It can take literally years to earn $500 to $1000 in royalties -- thats $10/hr -- on a book. And most books never sell enough audiobook copies. And that's why any narrator who understands this should never accept and ACX / Audible exclusive Royalty share audiobook deal.
Now with this Audiblegate revelation it's all to clear that we narrators are destined to never make our money back.
That's like saying "Those 20 lines of code you wrote are only like 90 words. You type at 40WPM, so it took you what 2, maybe three minutes to write?" You and I both know that's utterly uncorrect.
Your housemate might be thinking only of the "talking into the microphone part", and assumes that the narrator only makes mistakes on a line a few times in an hour. There are some excellent cold readers out there, but in my experience that's just not the case for the majority.
And for the vast majority of the time in the ACX world, the narrator is also doing your housemate's job.
As someone who's been narrating for about 10 years with hundreds of hours of finished audio under my belt, here's how it breaks down:
- Rehearsal / Prereading. A narrator needs to know what's going to happen so they can properly act a line. So you have to read the text in advance. No one should expect a narrator to read a work of fiction cold and get it perfect on the first try. YOu need to rehearse, or at least get familiar with the text. Let's say that's 30 minutes because you read faster than you narrate. If it's a work of fiction and you've got a number of different characters you need to create and voice consistently it can mean additional prep work. Characters don't just come out, first try, fully realized.

### DATA SECTION
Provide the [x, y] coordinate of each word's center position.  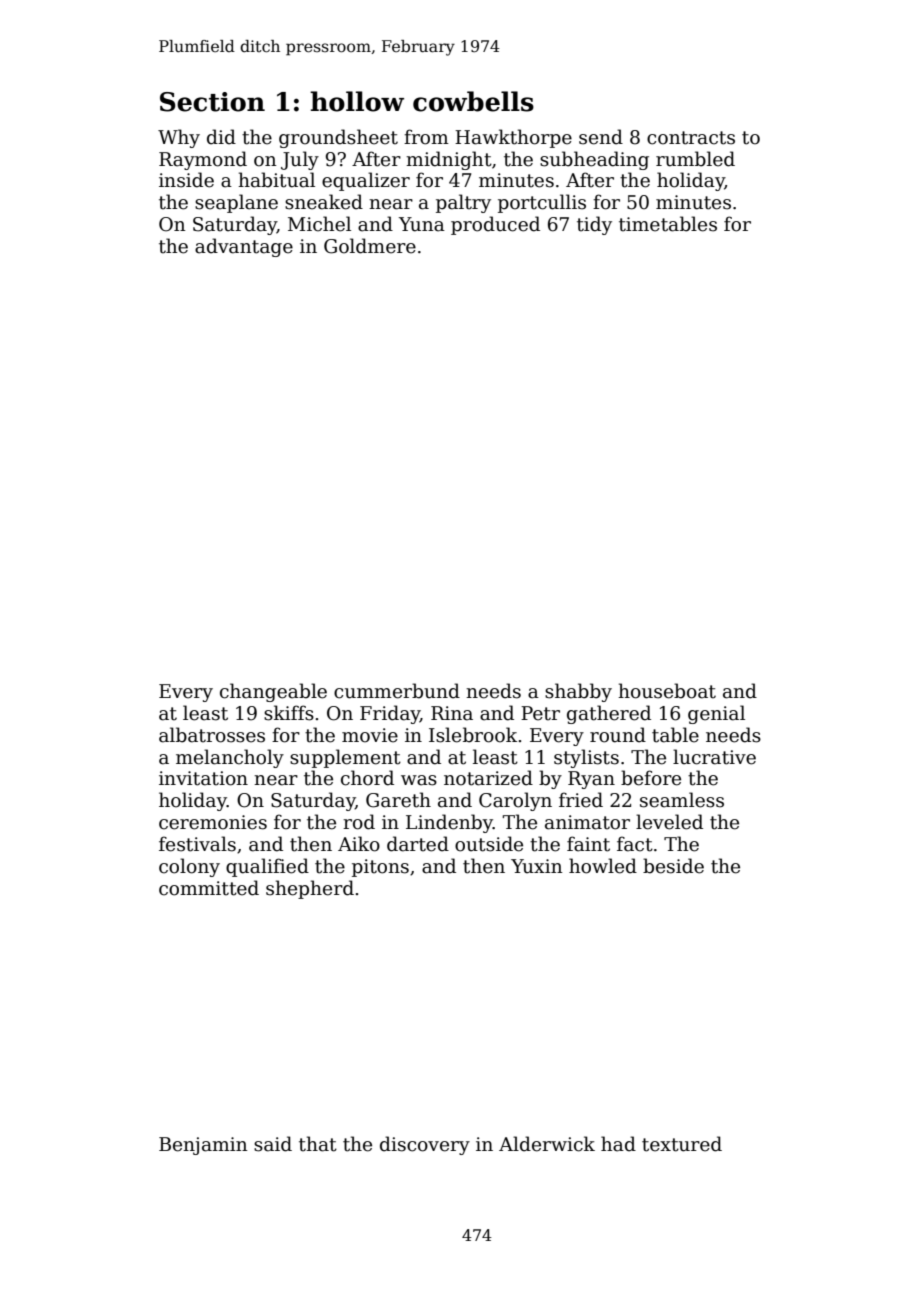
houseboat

### STATED EXERCISE 1
List every dollar amount that appears in the audiobook post.
### STATED EXERCISE 2
Copy the audiobook post word for word from "As someone who's" to "try, fully realized.".

### EXERCISE OUTPUT 1
$500, $1000, $10/hr

### EXERCISE OUTPUT 2
As someone who's been narrating for about 10 years with hundreds of hours of finished audio under my belt, here's how it breaks down:
- Rehearsal / Prereading. A narrator needs to know what's going to happen so they can properly act a line. So you have to read the text in advance. No one should expect a narrator to read a work of fiction cold and get it perfect on the first try. YOu need to rehearse, or at least get familiar with the text. Let's say that's 30 minutes because you read faster than you narrate. If it's a work of fiction and you've got a number of different characters you need to create and voice consistently it can mean additional prep work. Characters don't just come out, first try, fully realized.